Reproduce word for word the lines of the records below, starting at the line that contains "Sort by 被引频次 column header" and continuing through the final line of the records.

------------------------------

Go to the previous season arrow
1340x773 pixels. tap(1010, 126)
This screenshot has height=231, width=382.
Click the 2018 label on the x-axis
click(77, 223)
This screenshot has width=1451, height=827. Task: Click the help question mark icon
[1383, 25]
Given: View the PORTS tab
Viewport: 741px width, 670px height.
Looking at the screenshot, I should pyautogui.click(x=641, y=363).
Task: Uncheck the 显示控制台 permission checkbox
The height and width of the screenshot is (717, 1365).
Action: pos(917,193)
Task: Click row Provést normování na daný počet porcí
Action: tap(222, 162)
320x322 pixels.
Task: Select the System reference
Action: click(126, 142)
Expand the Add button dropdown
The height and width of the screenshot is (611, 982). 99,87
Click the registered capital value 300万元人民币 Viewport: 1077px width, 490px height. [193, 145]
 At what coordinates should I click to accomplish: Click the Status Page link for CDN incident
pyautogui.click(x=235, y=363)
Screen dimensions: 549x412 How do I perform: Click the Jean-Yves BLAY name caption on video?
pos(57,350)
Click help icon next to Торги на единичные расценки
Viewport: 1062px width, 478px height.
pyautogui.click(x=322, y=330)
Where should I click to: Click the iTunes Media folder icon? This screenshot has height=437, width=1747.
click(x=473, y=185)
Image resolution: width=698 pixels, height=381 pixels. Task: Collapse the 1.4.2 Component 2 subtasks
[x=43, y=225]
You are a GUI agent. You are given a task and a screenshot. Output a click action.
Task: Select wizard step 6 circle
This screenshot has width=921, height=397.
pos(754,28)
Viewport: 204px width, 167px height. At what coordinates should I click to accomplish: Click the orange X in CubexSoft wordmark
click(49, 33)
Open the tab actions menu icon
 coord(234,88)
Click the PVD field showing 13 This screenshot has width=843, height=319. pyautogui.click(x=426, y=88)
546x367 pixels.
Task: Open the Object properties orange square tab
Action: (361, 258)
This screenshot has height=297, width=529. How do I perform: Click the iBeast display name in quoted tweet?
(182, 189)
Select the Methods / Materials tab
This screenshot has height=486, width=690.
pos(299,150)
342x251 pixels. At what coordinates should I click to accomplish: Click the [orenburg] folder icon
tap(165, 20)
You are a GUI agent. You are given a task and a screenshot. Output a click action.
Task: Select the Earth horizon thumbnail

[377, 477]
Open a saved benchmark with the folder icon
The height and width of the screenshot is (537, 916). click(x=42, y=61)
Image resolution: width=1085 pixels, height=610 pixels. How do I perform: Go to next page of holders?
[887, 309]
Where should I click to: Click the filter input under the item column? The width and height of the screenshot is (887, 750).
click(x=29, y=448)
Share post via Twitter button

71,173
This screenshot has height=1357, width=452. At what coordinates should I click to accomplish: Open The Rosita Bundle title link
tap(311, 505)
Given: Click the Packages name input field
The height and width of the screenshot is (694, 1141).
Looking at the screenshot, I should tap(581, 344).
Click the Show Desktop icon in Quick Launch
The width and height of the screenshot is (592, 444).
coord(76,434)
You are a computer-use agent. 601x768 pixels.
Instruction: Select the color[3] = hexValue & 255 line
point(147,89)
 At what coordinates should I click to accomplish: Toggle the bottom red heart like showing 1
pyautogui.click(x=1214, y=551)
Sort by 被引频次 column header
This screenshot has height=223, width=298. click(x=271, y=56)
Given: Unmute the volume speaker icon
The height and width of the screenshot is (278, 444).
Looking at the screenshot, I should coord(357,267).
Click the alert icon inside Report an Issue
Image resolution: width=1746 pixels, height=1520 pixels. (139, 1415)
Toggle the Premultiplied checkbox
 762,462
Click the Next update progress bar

------------------------------

# Output below:
Sort by 被引频次 column header
This screenshot has height=223, width=298. click(x=271, y=56)
Given: Unmute the volume speaker icon
The height and width of the screenshot is (278, 444).
Looking at the screenshot, I should coord(357,267).
Click the alert icon inside Report an Issue
Image resolution: width=1746 pixels, height=1520 pixels. (139, 1415)
Toggle the Premultiplied checkbox
 762,462
Click the Next update progress bar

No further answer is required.